This brief analysis should reveal an obvious conclusion: our review of a district court’s
upward departure to a higher offense level should mirror our analysis of its variance from the
guidelines range. Since a district court can employ either and arrive at the same result, we should
review both methods with the same scrutiny.
Prior to Booker, we employed a three-step approach in our review of upward departures
under U.S.S.G. § 4A1.3:
The first step is a question of law regarding whether the circumstances of the case
are sufficiently unusual to justify departure. Step two involves a determination as
to whether there is an actual factual basis justifying the departure. Here, the standard
is whether the determination made involves clear error. ... The third step is that, once
the Court has assured itself that the sentencing court considered circumstances
appropriate to the departure, the degree of departure must be measured by a standard
of reasonableness on appeal.
United States v. Joan, 883 F.2d 491, 494-96 (6th Cir. 1989). The Seventh Circuit has employed its
similar pre-Booker § 4A1.3 case law in attempting to determine whether a sentence was reasonable.

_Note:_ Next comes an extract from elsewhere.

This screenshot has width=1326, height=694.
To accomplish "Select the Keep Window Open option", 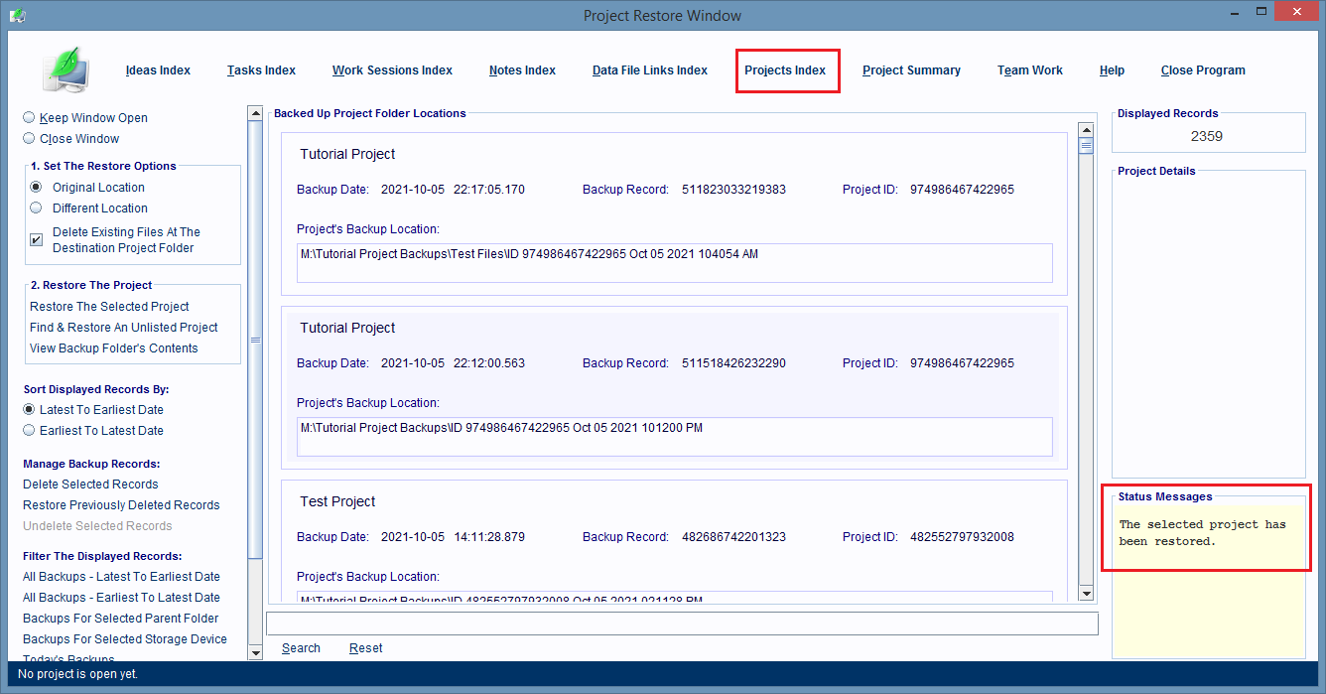I will click(x=29, y=117).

United States v. Castro-Juarez, 425 F.3d 430 (7th Cir. 2005). However, it did so “with the caveat
that the question before [it] is ultimately the reasonableness of the sentence the district court
imposed, not the court’s application of a guideline authorizing an upward departure.” Id. at 434.
Like the litigants before our sister circuit in Castro-Juarez, both parties before us have provided us
with their analysis of the case under our § 4A1.3 jurisprudence.
Smith concedes that the first two steps are met; that is, his criminal history exceeded that
anticipated by the guidelines range and the convictions making up that history did, in fact, occur.
Appellant’s Br. at 17. He contests the last step, arguing that the upward departure was unreasonable.
He would prefer an approach more mechanical than that the district court took. CHCs III, IV, and
V each have a range of 3 criminal history points. That is, CHC III ranges from 4-6 points, CHC IV
from 7-9, and CHC V from 10-12. CHC VI consists of points 13 and greater. Smith would have
us continue this incremental method by adding an offense level for every three points in excess of
12. That is, add an offense level at 16 criminal history points, 19, 22 and so on.
Such a mechanistic approach, however, seems to us to be antithetical to our post-Booker
approach to reviewing sentences, which emphasizes flexibility and discretion of district judges. In
Collington, for example, we stated, “There is no mathematical percentage or formula that defines
what reasonableness is. Appellate review simply cannot be reduced to such cold calculations. It is
those very calculations that Booker and its progeny attempted to remove from the federal sentencing
process.” Id. Therefore, it is here that we will incorporate our post-Booker jurisprudence to our
review of upward departures under § 4A1.3.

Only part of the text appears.